His bank has avoided some foreclosures by lowering interest rates and making other loan modifications for customers, he said. It sold three foreclosed properties in July that attracted more buyer interest than usual, he said, an indication that prices may be leveling off from their downward spiral.
"It's been a tough economy on the west coast of Florida," Langford said. "I never in all my years would have thought you would see owner-occupied real estate drop 50 percent in value."
The merger, awaiting regulators' and shareholders' approvals, may close in the current quarter.

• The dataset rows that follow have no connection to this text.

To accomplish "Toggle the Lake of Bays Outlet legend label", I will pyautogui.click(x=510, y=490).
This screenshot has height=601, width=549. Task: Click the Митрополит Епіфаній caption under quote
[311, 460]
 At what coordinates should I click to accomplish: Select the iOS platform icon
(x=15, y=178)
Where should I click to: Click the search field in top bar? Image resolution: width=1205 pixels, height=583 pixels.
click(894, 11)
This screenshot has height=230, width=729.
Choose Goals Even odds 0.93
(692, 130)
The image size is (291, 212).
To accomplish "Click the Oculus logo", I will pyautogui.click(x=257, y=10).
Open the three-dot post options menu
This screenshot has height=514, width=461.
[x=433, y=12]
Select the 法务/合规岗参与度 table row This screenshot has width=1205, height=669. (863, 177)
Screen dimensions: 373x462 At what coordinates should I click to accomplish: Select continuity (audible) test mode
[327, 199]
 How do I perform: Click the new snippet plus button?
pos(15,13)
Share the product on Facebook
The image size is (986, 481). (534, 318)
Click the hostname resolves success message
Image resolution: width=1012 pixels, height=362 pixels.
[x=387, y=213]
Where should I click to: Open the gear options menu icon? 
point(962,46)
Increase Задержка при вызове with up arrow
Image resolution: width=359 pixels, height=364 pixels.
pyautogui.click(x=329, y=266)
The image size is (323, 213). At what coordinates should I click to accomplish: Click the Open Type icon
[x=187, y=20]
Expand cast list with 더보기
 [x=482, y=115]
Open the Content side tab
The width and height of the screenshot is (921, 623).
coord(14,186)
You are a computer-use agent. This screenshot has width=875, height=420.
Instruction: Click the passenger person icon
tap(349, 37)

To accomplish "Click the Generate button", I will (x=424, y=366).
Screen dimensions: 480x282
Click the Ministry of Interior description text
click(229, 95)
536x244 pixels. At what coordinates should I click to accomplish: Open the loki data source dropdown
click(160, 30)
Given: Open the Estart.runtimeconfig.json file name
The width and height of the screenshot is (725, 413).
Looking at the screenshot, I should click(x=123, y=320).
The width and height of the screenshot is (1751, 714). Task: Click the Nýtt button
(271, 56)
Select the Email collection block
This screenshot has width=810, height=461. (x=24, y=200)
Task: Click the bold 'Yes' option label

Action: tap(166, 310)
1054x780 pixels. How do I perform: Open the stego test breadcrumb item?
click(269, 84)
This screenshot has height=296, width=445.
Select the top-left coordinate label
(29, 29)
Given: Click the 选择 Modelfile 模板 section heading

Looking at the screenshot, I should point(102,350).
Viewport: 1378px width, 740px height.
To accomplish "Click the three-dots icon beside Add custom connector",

Others who weathered the storm
Other banks doing business in Florida also have weathered the economic slump in better shape than some rivals.
The Crews Banking Corp. of Wauchula has managed to avoid losses at all four of its Florida banks, including Charlotte State Bank of Port Charlotte and Englewood Bank.
Crews, a privately held family-run company, also owns the Wauchula State Bank and The First State Bank of Arcadia. The four combined hold just over $1 billion in deposits.
All four banks have earned money so far this year, as well as last year. As of the first quarter, none reported a ratio of nonperforming assets to total assets higher than 2.61 percent, compared to an average of 4.78 percent for all Florida banks and more than 7 percent for banks in this region.
None have burned up the growth track, either. Charlotte State, opened in 1987, sits at $242 million in assets. Englewood Bank, opened in 1988 and bought by Crews in 2003, is at $185 million. First State of Arcadia is a $141-million-asset bank. And lead bank Wauchula State, founded in 1929, is at $586 million.
BauerFinancial rates First State of Arcadia and Wauchula State at four stars. Charlotte State rates 31/2 stars, and Englewood is three stars.
An out-of-town S&L, Third Federal Savings & Loan Association, is the only bank doing business in the region to earn the top five-star grade from BauerFinancial in the first quarter.
Cleveland-based Third Federal has long been known as a meat-and potatoes thrift, making home mortgages and equity loans and offering the standard Third Federal remains profitable and well capitalized, although earnings have been bruised. Fiscal second-quarter profits were $5.8 million, down from $14 million one year earlier. The provision for loan losses rose to $28 million from $4.5 million, still a small amount for a $10.4 billion-asset company.
As president Marc Stefanski said in a recent letter to customers: "We didn't make the risky, and now toxic, loans that many other banks did."